Türchen 22: Wie Kreativität und Geduld sich konkret darstellen können

Aston Villa liefert ein handfestes Beispiel für den möglichen Gehalt der beiden oftmals sehr allgemein erscheinenden Begrifflichkeiten.

Pep Guardiola, Mikel Arteta, Roberto de Zerbi, Xabi Alonso vielleicht bei Liverpool? Nein, das scheinen fast schon alte Hüte zu sein, denn wenn es um die Premier League geht, redet man derzeit über Unai Emery. Der Spanier ist mit Aston Villa diese (und eigentlich auch schon letzte) Saison auf einer enorm hohen Erfolgswelle unterwegs, die in die Champions League und/oder den Titelkampf tragen könnte.

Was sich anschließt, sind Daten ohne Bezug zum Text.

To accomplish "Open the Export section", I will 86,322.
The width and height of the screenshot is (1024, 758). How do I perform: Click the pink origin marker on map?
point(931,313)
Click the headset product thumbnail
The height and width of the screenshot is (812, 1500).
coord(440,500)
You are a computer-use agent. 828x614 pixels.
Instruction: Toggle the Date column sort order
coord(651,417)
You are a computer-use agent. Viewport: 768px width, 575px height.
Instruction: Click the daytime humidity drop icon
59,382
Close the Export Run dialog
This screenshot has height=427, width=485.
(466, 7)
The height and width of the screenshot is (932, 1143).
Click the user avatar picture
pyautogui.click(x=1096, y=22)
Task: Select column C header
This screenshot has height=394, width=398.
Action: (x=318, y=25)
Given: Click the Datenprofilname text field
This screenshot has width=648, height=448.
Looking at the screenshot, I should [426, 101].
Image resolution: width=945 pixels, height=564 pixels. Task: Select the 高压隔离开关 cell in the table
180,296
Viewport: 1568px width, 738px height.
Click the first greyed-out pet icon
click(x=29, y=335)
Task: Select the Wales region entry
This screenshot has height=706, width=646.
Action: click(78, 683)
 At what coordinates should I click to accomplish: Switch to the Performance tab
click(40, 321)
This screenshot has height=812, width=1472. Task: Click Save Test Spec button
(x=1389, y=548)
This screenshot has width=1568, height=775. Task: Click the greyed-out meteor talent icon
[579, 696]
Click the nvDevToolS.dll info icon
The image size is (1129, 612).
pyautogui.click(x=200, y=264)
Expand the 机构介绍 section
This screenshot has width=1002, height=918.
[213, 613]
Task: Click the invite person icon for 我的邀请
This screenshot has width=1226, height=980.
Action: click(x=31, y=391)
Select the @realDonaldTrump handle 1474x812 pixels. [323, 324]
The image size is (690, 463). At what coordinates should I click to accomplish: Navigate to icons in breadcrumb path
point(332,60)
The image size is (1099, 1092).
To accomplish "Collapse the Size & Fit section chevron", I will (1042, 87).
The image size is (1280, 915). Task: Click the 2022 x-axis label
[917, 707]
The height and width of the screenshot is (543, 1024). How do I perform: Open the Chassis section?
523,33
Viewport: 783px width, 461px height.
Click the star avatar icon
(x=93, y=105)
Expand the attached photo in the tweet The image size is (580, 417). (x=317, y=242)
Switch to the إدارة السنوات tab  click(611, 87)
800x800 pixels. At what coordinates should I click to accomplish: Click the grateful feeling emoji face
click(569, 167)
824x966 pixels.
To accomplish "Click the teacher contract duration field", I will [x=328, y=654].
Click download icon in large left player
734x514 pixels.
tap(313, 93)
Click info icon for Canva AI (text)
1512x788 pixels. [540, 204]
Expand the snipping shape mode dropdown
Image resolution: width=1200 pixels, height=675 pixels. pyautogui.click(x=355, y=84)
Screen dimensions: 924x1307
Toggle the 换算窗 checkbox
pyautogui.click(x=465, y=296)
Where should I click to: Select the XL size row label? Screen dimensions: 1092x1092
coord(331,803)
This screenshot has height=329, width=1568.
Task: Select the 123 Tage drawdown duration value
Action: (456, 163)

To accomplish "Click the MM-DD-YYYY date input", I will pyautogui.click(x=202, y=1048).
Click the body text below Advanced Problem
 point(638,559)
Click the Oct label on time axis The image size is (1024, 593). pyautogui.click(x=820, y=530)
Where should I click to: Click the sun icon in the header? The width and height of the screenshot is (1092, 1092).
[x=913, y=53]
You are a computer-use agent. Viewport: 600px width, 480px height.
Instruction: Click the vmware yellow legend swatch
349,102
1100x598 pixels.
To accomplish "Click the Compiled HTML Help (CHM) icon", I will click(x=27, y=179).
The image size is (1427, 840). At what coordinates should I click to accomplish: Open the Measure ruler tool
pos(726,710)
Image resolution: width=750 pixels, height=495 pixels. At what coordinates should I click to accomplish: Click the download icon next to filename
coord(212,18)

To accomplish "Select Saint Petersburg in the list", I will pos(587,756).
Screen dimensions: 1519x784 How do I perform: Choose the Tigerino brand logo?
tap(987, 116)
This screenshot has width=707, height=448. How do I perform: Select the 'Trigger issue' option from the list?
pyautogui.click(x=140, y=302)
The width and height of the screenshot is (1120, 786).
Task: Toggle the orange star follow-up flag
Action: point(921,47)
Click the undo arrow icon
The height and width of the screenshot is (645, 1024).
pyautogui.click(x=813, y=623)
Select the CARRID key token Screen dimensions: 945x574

Tatsächlich muss man sagen: Aston Villa spielt teilweise ziemlich fancy Fußball, individuell und mannschaftlich. Emery ließ aus seiner bekannten sauberen 4-4-2-Defensivformation oftmals im eigenen Ballbesitz interessanterweise in eine Raute umformen. Davon ausgehend gibt es viele herauskippende und ausweichende Bewegungen der zentralen Akteure.

Auch vor einigen Wochen beim ersten Tor auf dem Weg zum 3:1-Heimsieg gegen Fulham war das der Fall: Aston Villa hatte in Ballbesitz beide Außenverteidiger sehr hoch geschoben und einen der defensiven Mittelfeldakteure in seitlich herausgekippter Position, der in dieser Szene jedoch nicht angespielt wurde. Mit dem Querpass vom einen zum anderen Innenverteidiger schoss Fulhams Rechtsaußen aus einer 4-2-4-0-Formation heraus, um zu pressen.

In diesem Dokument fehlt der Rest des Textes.